▸ **What the exercise asks**: With the pictures left out, please write out exactly each line from the one containing "Screen dimensions: 1568x673" through the end of the material.

▸ **Extracted entries**:
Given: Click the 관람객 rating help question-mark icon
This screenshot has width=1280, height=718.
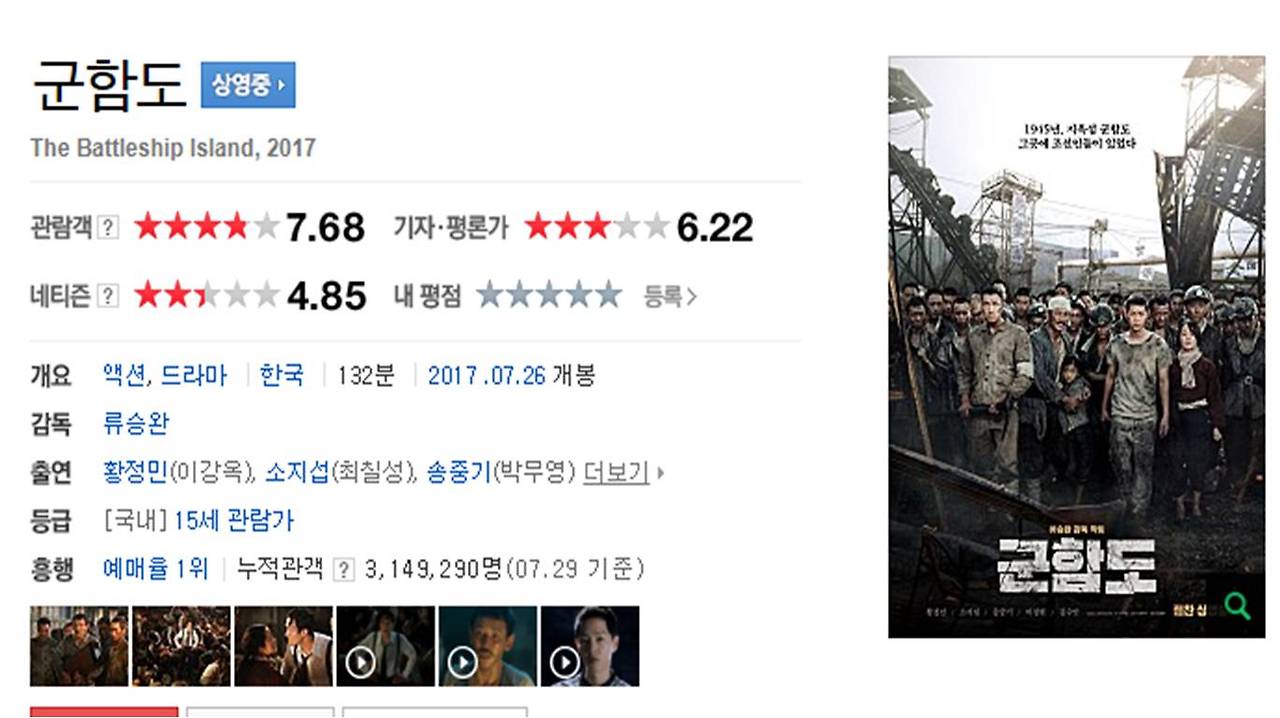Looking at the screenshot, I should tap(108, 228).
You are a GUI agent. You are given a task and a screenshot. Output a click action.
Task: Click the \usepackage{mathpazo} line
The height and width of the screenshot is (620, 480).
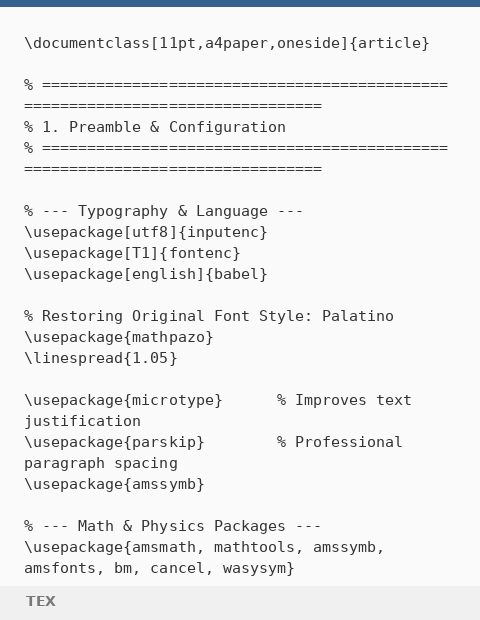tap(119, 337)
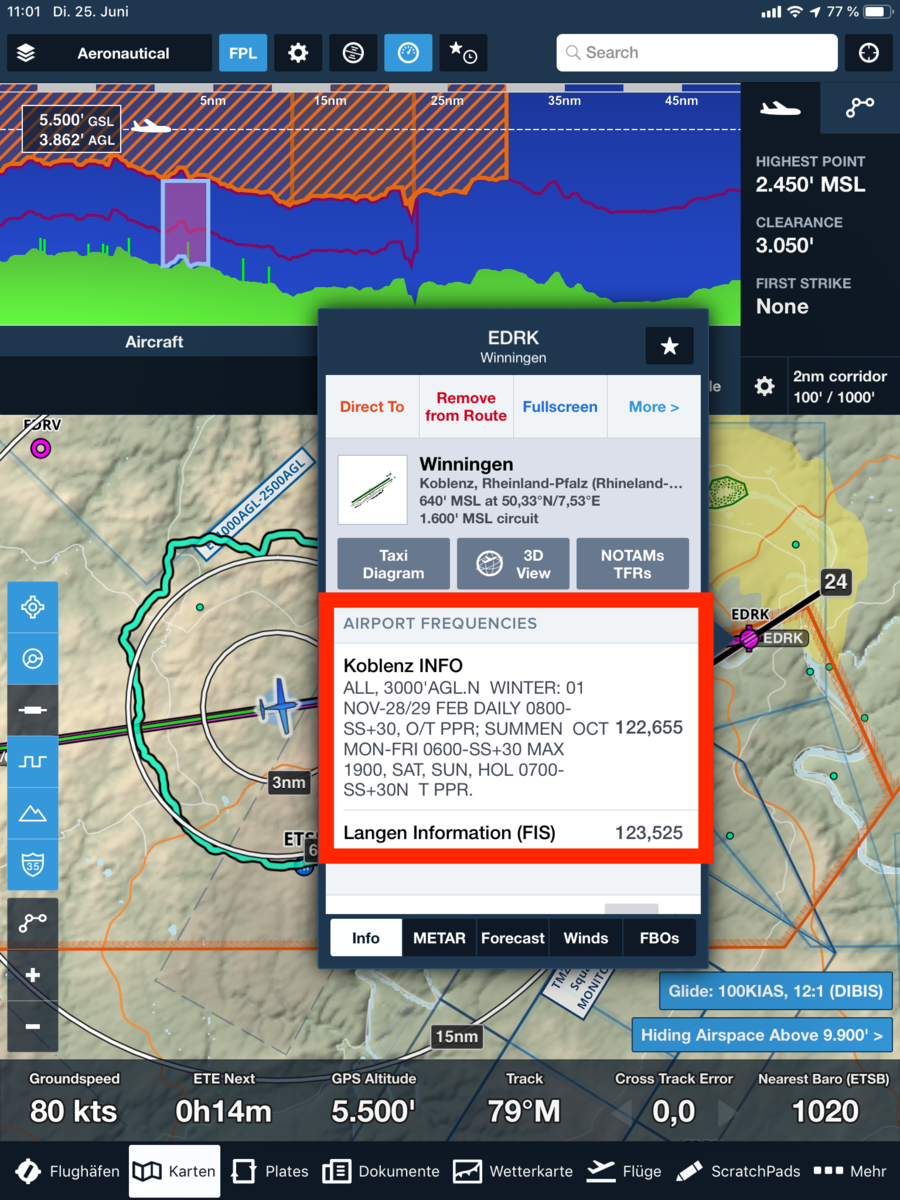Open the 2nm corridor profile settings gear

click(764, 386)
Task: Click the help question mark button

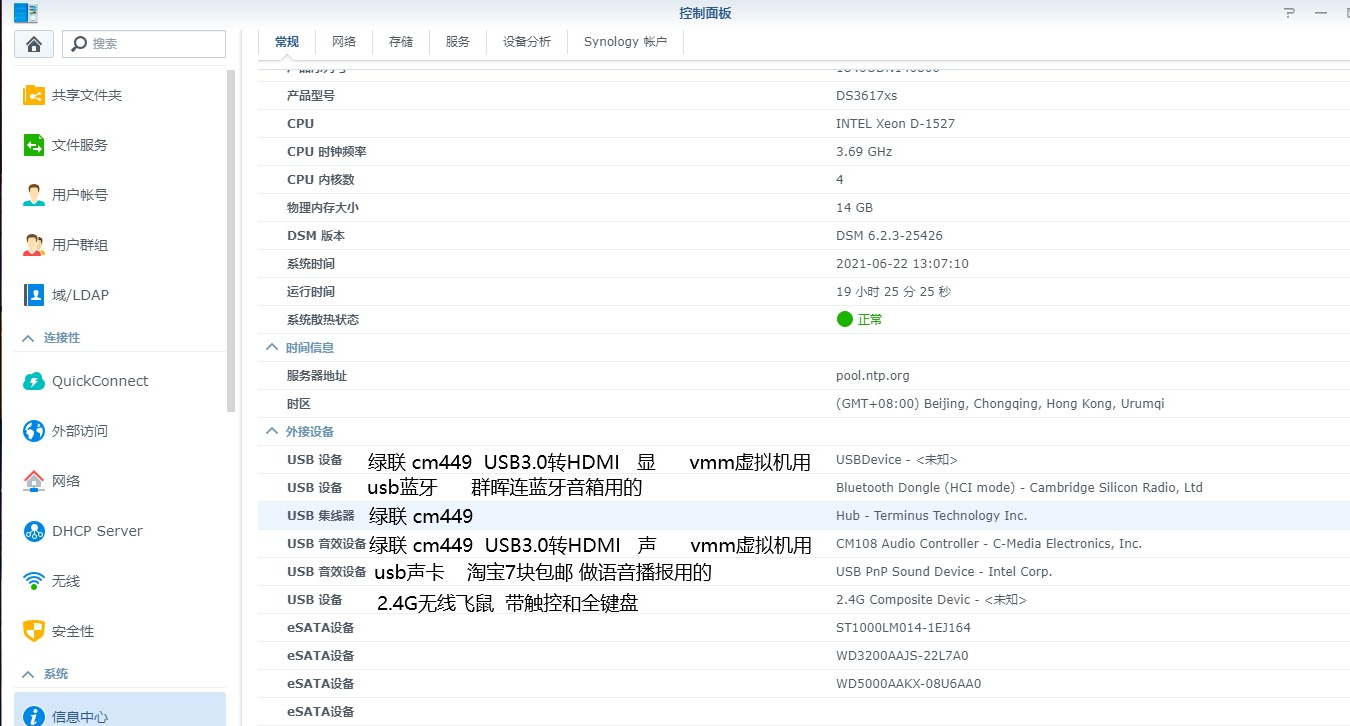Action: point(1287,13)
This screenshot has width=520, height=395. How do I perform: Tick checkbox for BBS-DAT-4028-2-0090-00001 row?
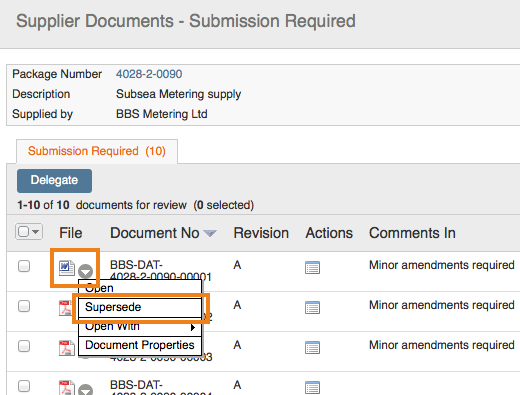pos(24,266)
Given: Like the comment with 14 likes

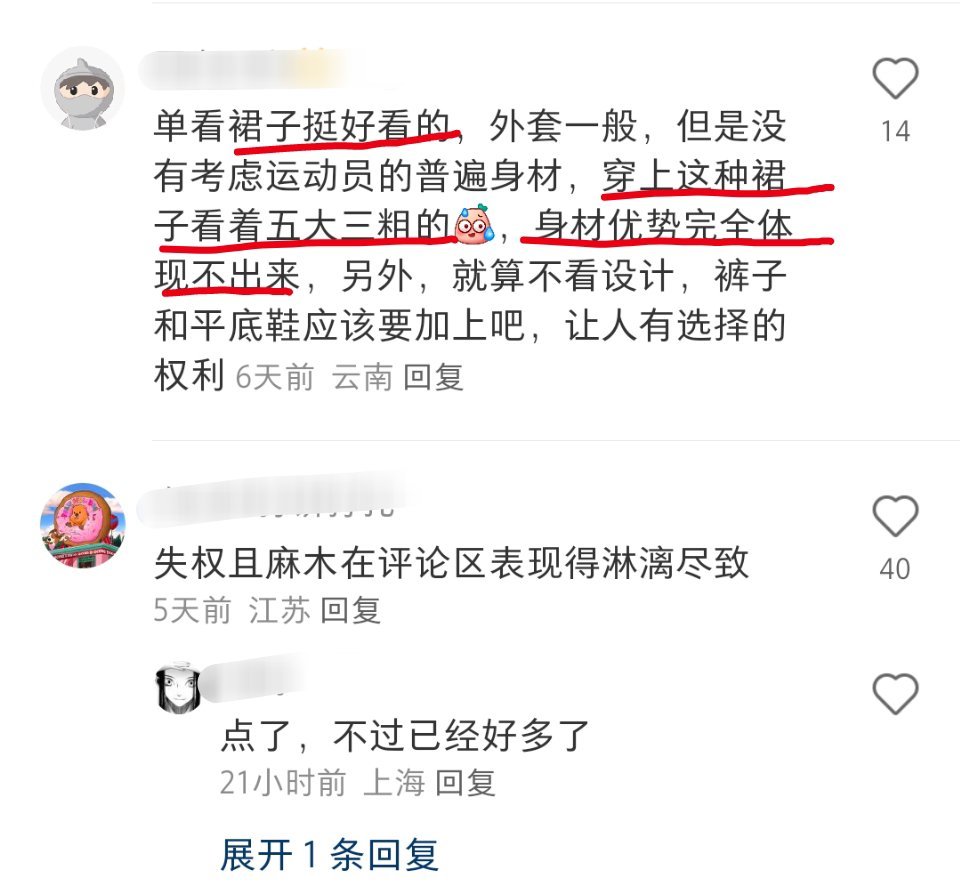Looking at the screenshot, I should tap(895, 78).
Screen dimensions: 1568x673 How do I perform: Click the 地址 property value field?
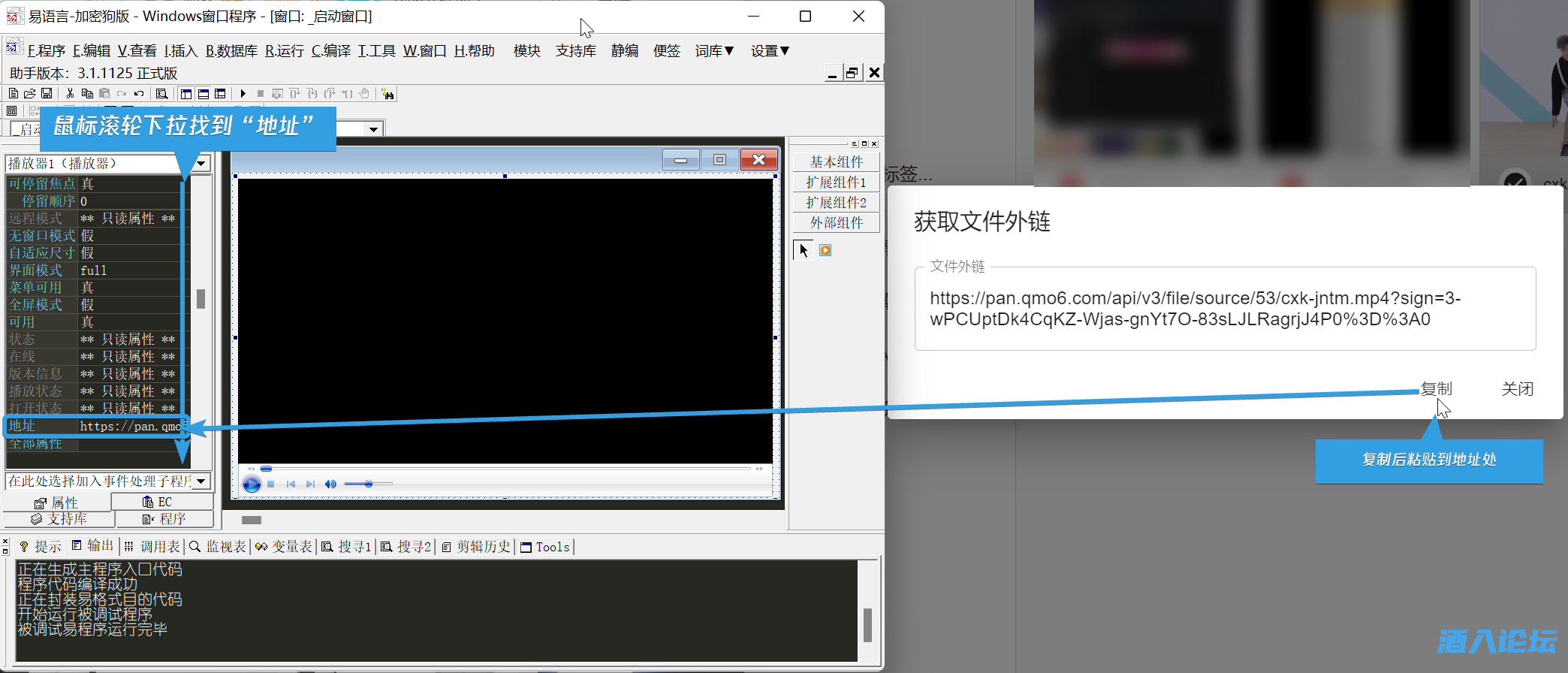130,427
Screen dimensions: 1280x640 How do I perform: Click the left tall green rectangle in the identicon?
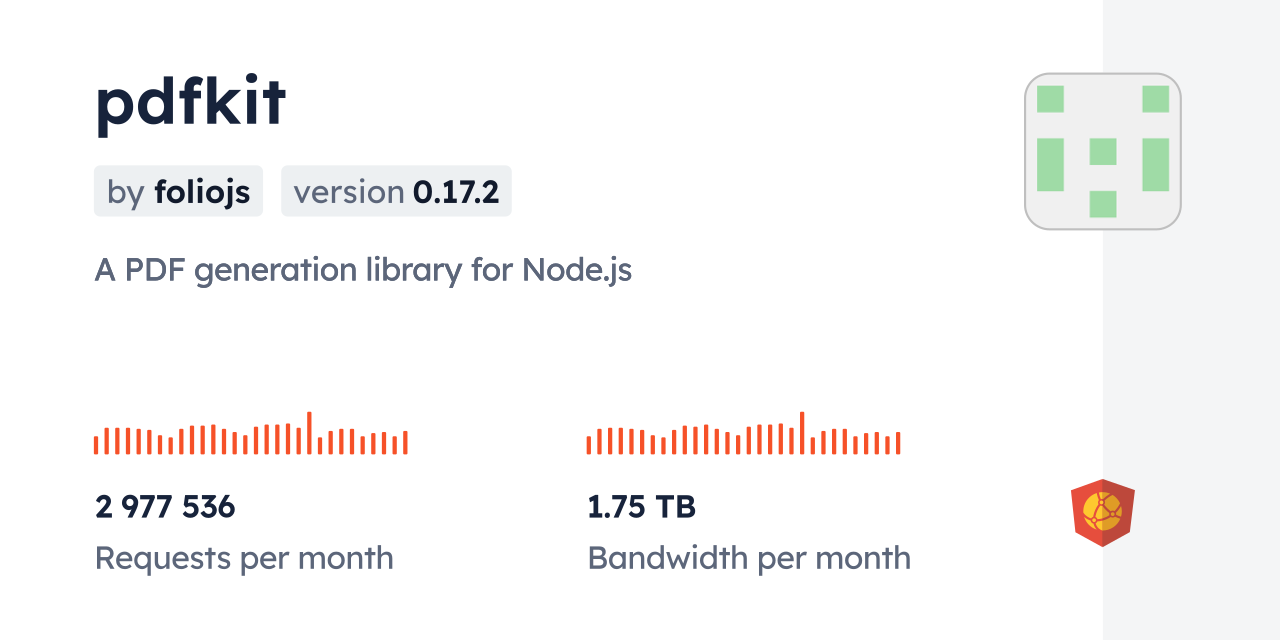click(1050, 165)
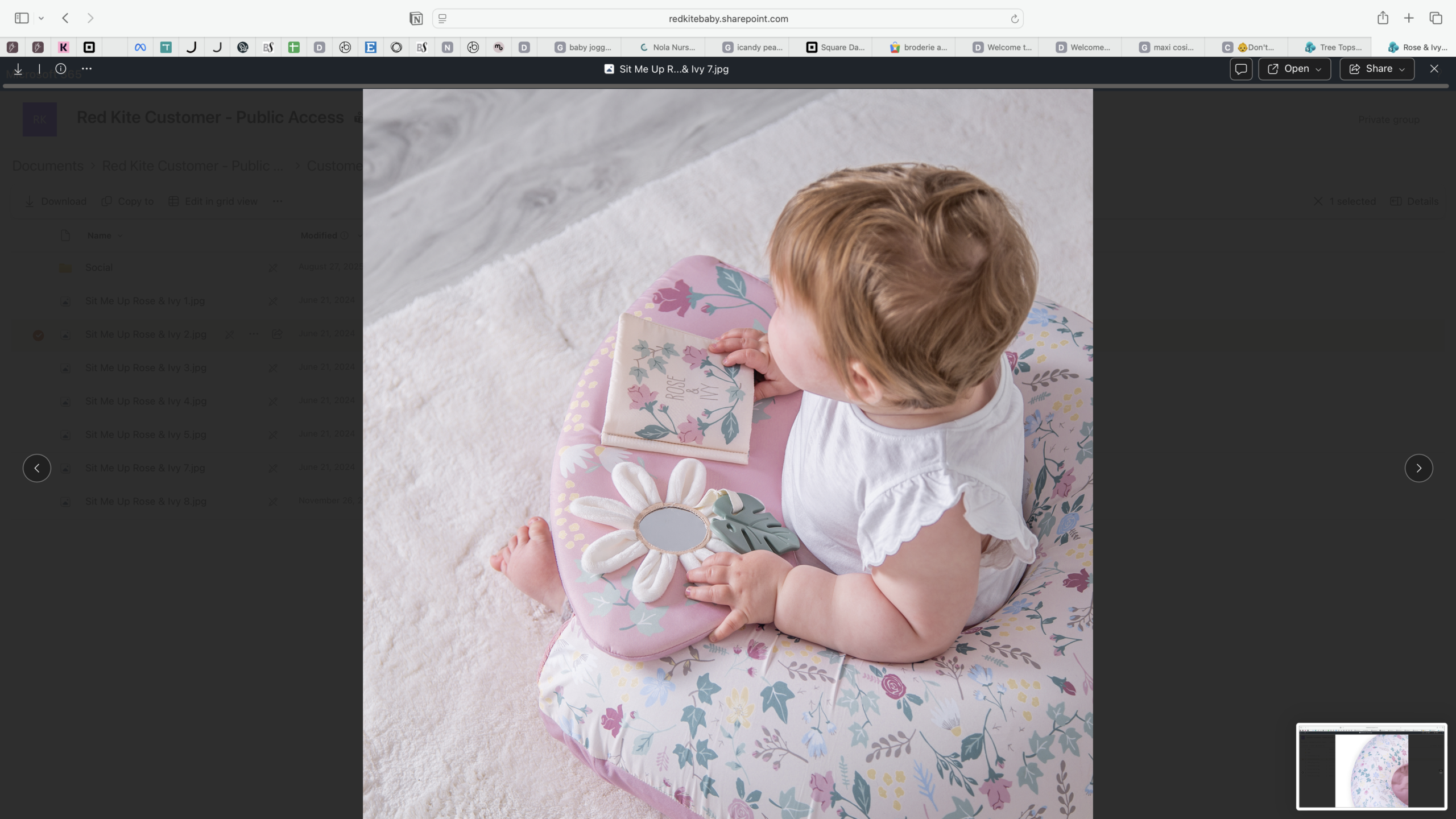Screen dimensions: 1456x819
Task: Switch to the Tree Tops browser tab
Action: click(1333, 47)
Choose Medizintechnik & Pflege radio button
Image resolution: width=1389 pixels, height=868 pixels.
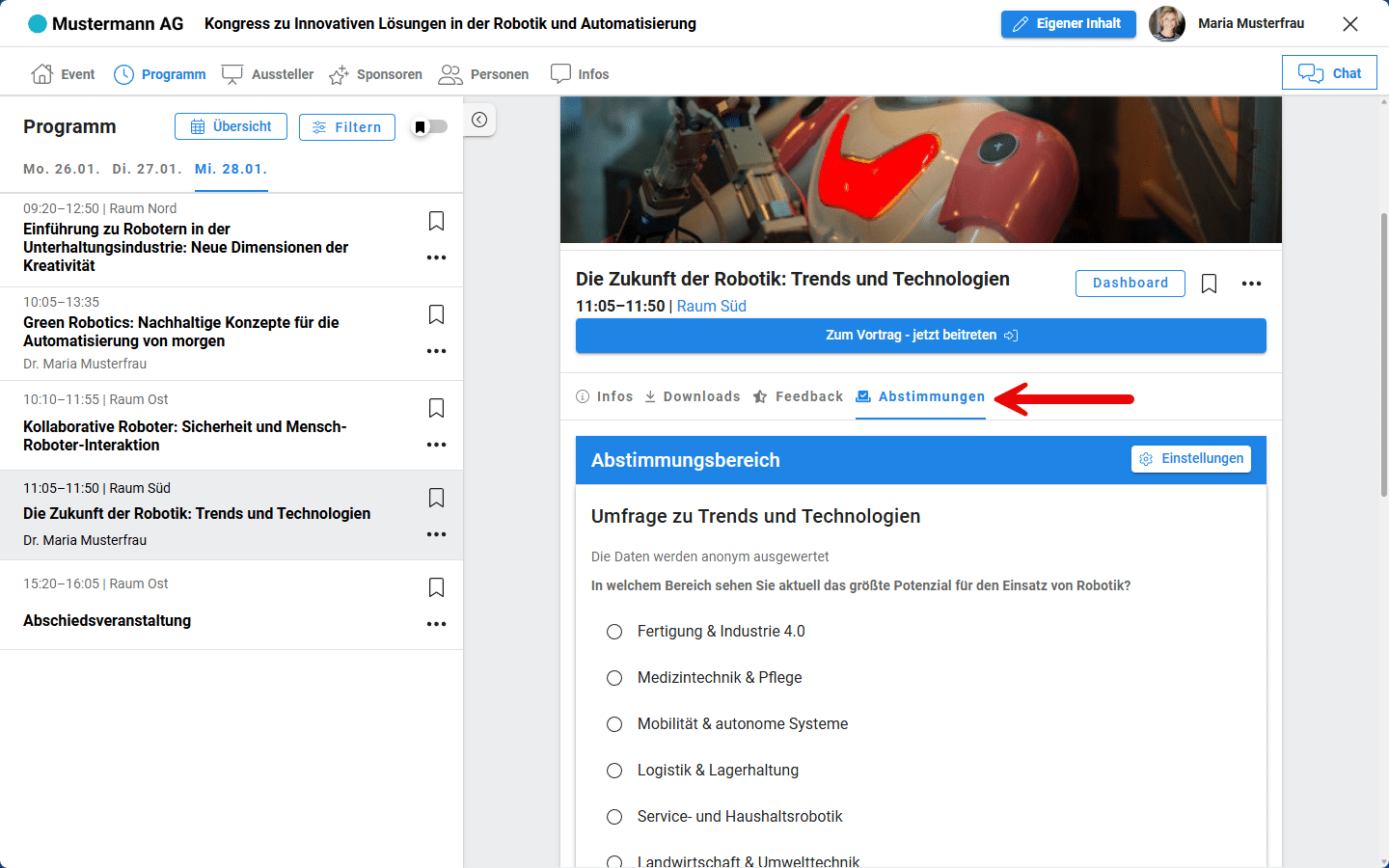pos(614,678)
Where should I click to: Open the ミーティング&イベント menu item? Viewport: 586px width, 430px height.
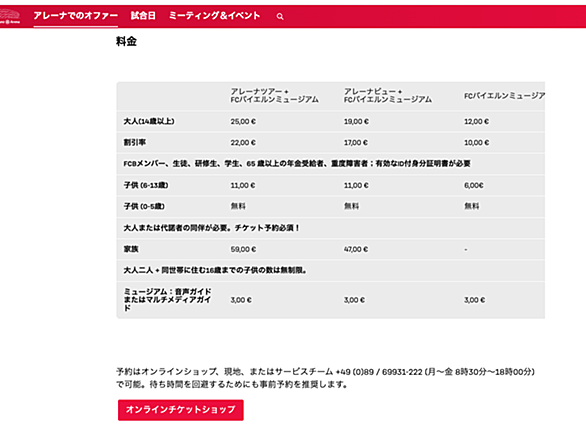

▸ **Task output**:
Screen dimensions: 1568x673 How do I perform: Click the 地址 property value field?
130,427
Screen dimensions: 1280x640 How do I perform: Click the left tall green rectangle in the identicon?
click(1050, 165)
Screen dimensions: 1456x819
Task: Switch to the Tree Tops browser tab
Action: click(1333, 47)
Choose Medizintechnik & Pflege radio button
Image resolution: width=1389 pixels, height=868 pixels.
pos(614,678)
Where should I click to: Open the ミーティング&イベント menu item? Viewport: 586px width, 430px height.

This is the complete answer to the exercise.